Di sisi lain, Wakil Presiden JD Vance menyatakan bahwa keputusan kini berada di pihak Iran, terutama setelah perundingan yang berlangsung di Islamabad tidak membuahkan hasil pada akhir pekan lalu.
Ia menegaskan bahwa Amerika Serikat telah menawarkan sejumlah opsi, sehingga langkah selanjutnya bergantung pada respons Teheran.
Situasi semakin memanas setelah Angkatan Laut Amerika Serikat melakukan blokade terhadap sejumlah pelabuhan Iran di kawasan Teluk Persia. Langkah ini dinilai sebagai upaya untuk menekan Iran agar bersedia memberikan konsesi dalam negosiasi.
Blokade tersebut berpotensi mengganggu distribusi minyak Iran melalui Selat Hormuz, jalur vital pengiriman energi dunia. Data terbaru menunjukkan ekspor Iran melalui jalur ini mencapai sekitar 1,7 juta barel per hari pada bulan sebelumnya.
Analis dari Commonwealth Bank of Australia menilai bahwa langkah tersebut dapat memperketat pasokan minyak fisik sekaligus produk turunannya di pasar global.

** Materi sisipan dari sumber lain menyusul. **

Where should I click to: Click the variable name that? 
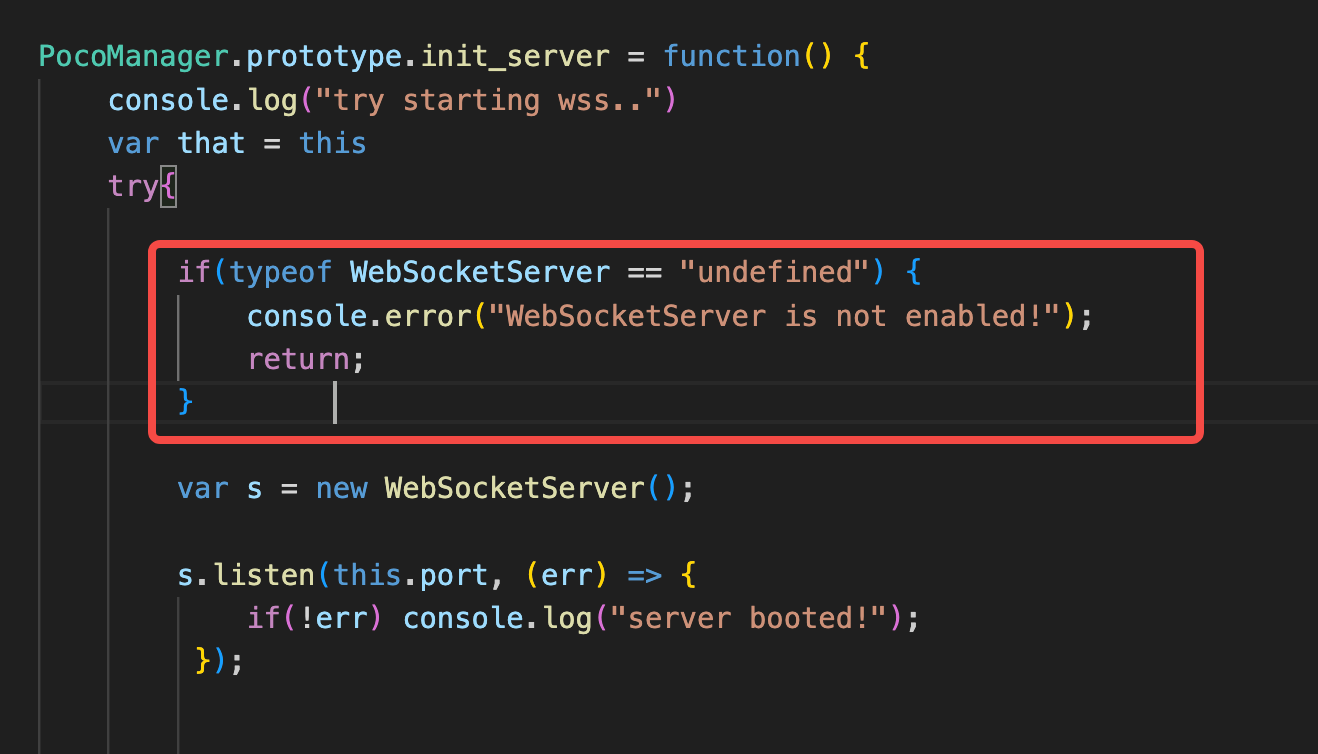tap(211, 143)
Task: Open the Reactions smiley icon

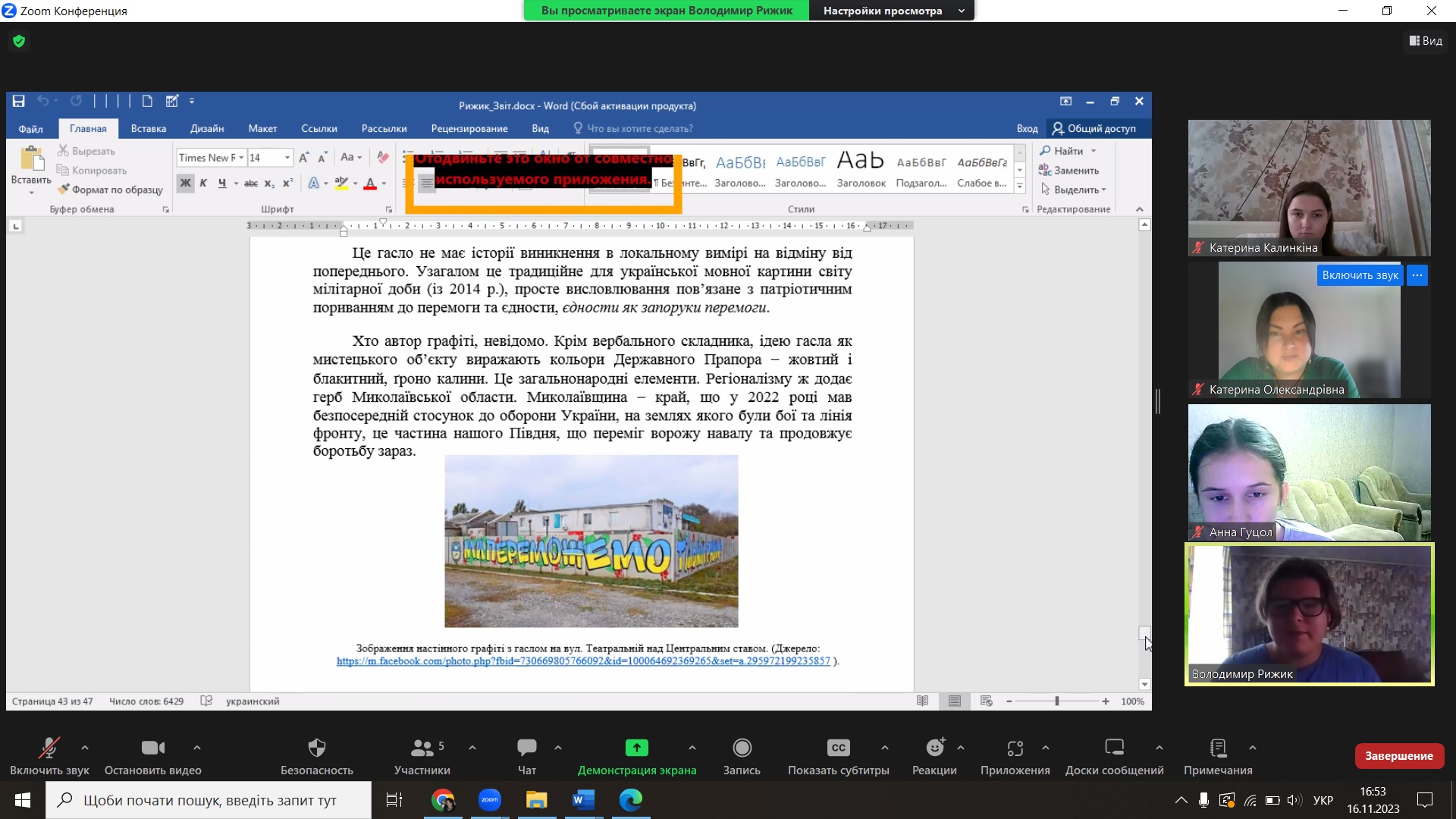Action: click(x=934, y=748)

Proyeksi Permintaan Minyak Melemah
Selain faktor geopolitik, prospek permintaan minyak juga diperkirakan mengalami tekanan. International Energy Agency memperkirakan bahwa gangguan pasokan akibat konflik Iran akan berdampak pada konsumsi energi dunia.
Lembaga tersebut memprediksi permintaan minyak global akan turun hingga 1,5 juta barel per hari pada kuartal kedua tahun ini. Penurunan ini menjadi yang terbesar sejak masa pandemi COVID-19.
Untuk keseluruhan tahun, konsumsi minyak diproyeksikan menyusut sekitar 80.000 barel per hari. Angka ini berbanding terbalik dengan estimasi sebelumnya yang justru memperkirakan pertumbuhan permintaan mencapai 640.000 barel per hari.